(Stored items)

[Start of Attachment]

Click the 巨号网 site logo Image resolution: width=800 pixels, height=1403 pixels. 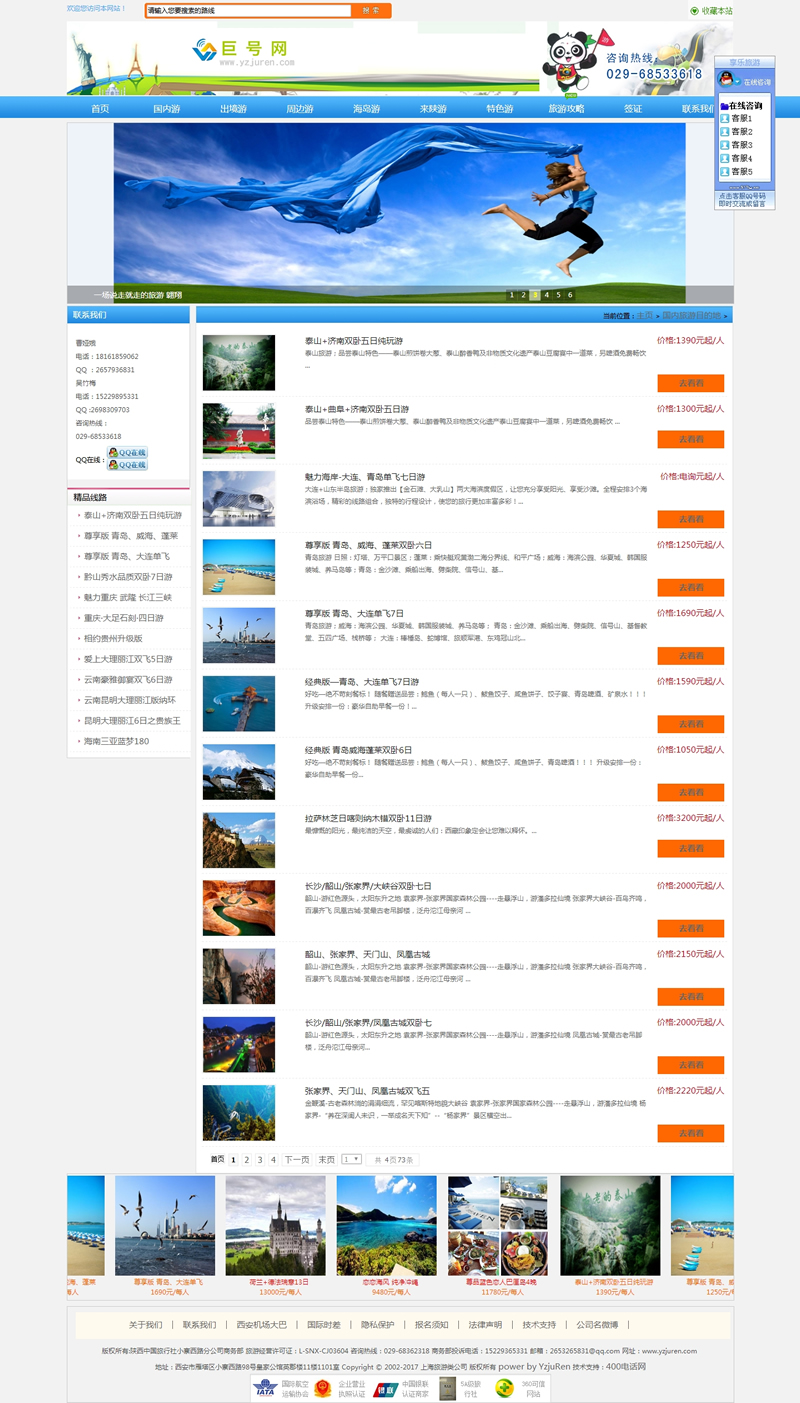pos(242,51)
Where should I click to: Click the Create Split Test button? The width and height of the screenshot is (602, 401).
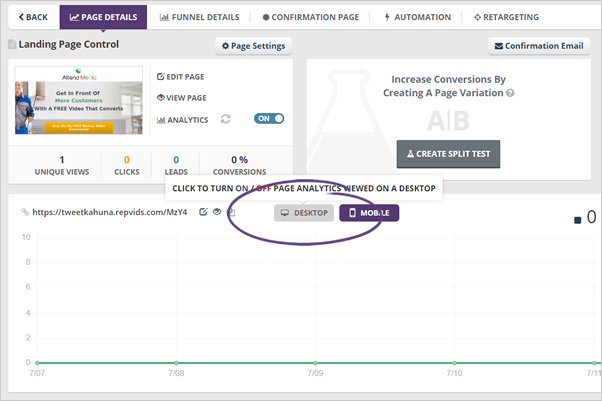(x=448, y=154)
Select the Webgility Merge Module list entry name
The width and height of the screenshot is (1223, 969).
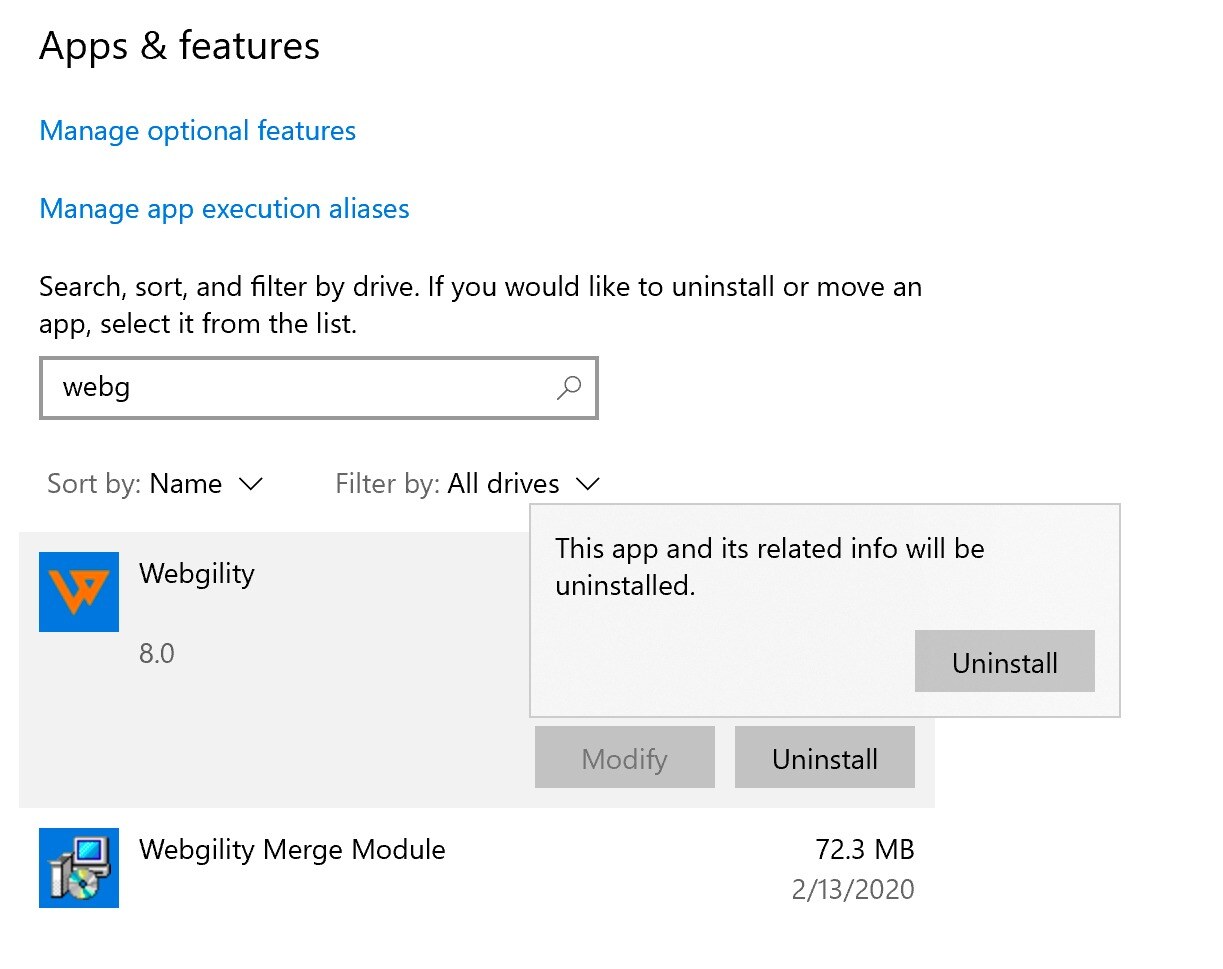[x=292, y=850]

[End of Attachment]

* Goal of the exercise:
The answer must consist solely of the lines from the one with "Select the Webgility" through the final line of the data, each reproduced exactly and with pictures omitted.

* Result of the exercise:
Select the Webgility Merge Module list entry name
The width and height of the screenshot is (1223, 969).
[x=292, y=850]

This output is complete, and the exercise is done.